+++ ФРАГМЕНТ ТЕКСТА

Остановились на отдых. Добрицгофер извлек из своего мешка ножницы, клещи и, взяв пустую консервную банку, начал что-то мастерить. К нему тотчас же подошел Николай Денисевич. Давно я заметил, что между Карлом Антоновичем и Николаем, несмотря на большую разницу в летах, установились дружеские отношения. Может быть, потому, что у обоих было сильно развито чувство юмора.
- А все-таки скажите, Карл Антонович, какое здесь получится чудо? - спрашивал Денисевич.
- Пропеллер, пропеллер мой милый. Поставлю его на тебя, и ты полетишь, - смеясь, отвечал Добрицгофер.
Скоро "чудо" выяснилось. Широкие сапоги Карла Антоновича загребали снег и мешали идти на лыжах. Он решил приделать "снегоочистители".
- Аэросани, - смеялся Денисевич.
- Славно сработано, - осмотрев лыжи, авторитетно подтвердил Луньков, которого за быстроту и неутомимость быстро полюбили товарищи.
В полдень на горизонте показались низкие серые облака. Неожиданно крупными хлопьями повалил снег. Продвигаться стало труднее. Снег прилипал к "снегоочистителям" Добрицгофера, и за ним тянулись две глубокие борозды. Карл Антонович, учащенно дыша, упорно шел вперед и категорически отказывался отдать вещевой мешок Денисевичу, предлагавшему помощь.
Поднялись на горку. В бинокль осмотрели местность. Сквозь снежную метель заметили деревню и повернули к ней.
Когда-то, видимо, здесь находилась большая деревня, теперь она была мертва.
Война, прокатившись через нее, оставила страшные следы. Чернели пепелища. Высоко торчали закопченные трубы печей. С болью в сердце бойцы смотрели на картину разрушений.
Начальник разведки Меньшиков, обойдя уцелевшие избы, принес взъерошенного котенка.
- Единственное живое существо, оставшееся в селе, - сказал он. Бедное животное, дрожа, ласкалось к нему.
Выставив часовых, отряд расположился на ночлег. Бойцы принялись хозяйничать в сохранившихся избах: одни выметали мусор, другие разводили огонь.
Еще высоко в небе светила луна, когда дневальный поднял отряд. Сильный ветер разогнал тучи, устанавливалась ясная холодная погода. Успешный переход в тыл врага зависел от того, удастся ли незамеченными подойти к линии фронта.

++++++
+++ ДАННЫЕ

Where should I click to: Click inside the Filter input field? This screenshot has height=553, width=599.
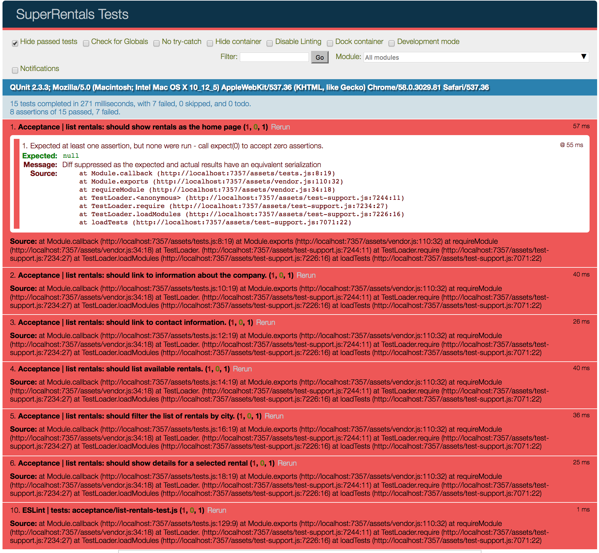click(274, 57)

++++++

ЗАДАНИЯ:
A. Пожалуйста, определите, согласуется ли каждое из утверждений ниже с фрагментом текста выше. На каждое ответьте «да» или «нет» и приведите решающие слова фрагмента точной цитатой.
(i) Карл Антонович согласился отдать свой вещевой мешок Денисевичу.
(ii) Меньшиков, обойдя уцелевшие избы, принес котенка.
(iii) Когда дневальный поднял отряд, погода испортилась и пошел снег.
B. Какую должность в отряде занимал Меньшиков согласно фрагменту текста выше?
C. Воспроизведите дословно ту часть фрагмента текста выше, которая начинается со слов «- Пропеллер, пропеллер» и заканчивается словами «быстро полюбили товарищи.».

РЕЗУЛЬТАТЫ:
A.
(i) Нет: «категорически отказывался отдать вещевой мешок Денисевичу».
(ii) Да: «Начальник разведки Меньшиков, обойдя уцелевшие избы, принес взъерошенного котенка».
(iii) Нет: «Сильный ветер разогнал тучи, устанавливалась ясная холодная погода».

B. Начальник разведки.

C.
- Пропеллер, пропеллер мой милый. Поставлю его на тебя, и ты полетишь, - смеясь, отвечал Добрицгофер.
Скоро "чудо" выяснилось. Широкие сапоги Карла Антоновича загребали снег и мешали идти на лыжах. Он решил приделать "снегоочистители".
- Аэросани, - смеялся Денисевич.
- Славно сработано, - осмотрев лыжи, авторитетно подтвердил Луньков, которого за быстроту и неутомимость быстро полюбили товарищи.